-- TAREFA --
Responda às perguntas com base no trecho sobre democracia apresentado abaixo.
1. Por meio de que tipo de lutas foram estabelecidas as regras da sociedade civil moderna?
2. Que nome o trecho cita como exemplo do neocoronelismo populista urbano?
3. Quantos dos ínfimos partidos da esquerda são dissidências do PT?

-- TRECHO FORNECIDO --
O ódio, porém, não se deve apenas ao mau humor de algumas pessoas, ou ao mau caráter de outras. As regras da sociedade civil moderna, sabe-se, foram estabelecidas ao longo de intensas lutas sociais, políticas e ideológico-culturais para que os espaços públicos, os direitos civis, nossa liberdade de opinião e expressão, o dissenso fossem adotados como pedra de toque da democracia, aqui e alhures.
Nesta terra em que esse conceito precisa ser adjetivado (democracia relativa, democracia liberal, democracia de participação, etc), os exercícios de práticas democráticas deveriam ser dirigidos antes à ruptura histórica do modelo autocrático-burguês vigente, que não se confunde com o modelo democrático-burguês liberal. Naquele, superpõem-se e se combinam valores e métodos do coronelismo familista antigo (Sarney, Lobão e afins), do neocoronelismo populista urbano (Maluf, etc), e do neopopulismo dito de esquerda (Lula, Menegueli e outros). A força desse modelo desmobilizador da cidadania de resto pode ser verificada na escassez tenebrosa de votos obtidos pelos ínfimos partidos da esquerda, cinco deles dissidências do PT.

-- DADOS APRESENTADOS --
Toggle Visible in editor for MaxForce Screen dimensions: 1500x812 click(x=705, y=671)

* * *

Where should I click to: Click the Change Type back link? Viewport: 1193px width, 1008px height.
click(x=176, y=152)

-- RESPOSTA --
1. Por meio de intensas lutas sociais, políticas e ideológico-culturais.
2. Maluf.
3. Cinco.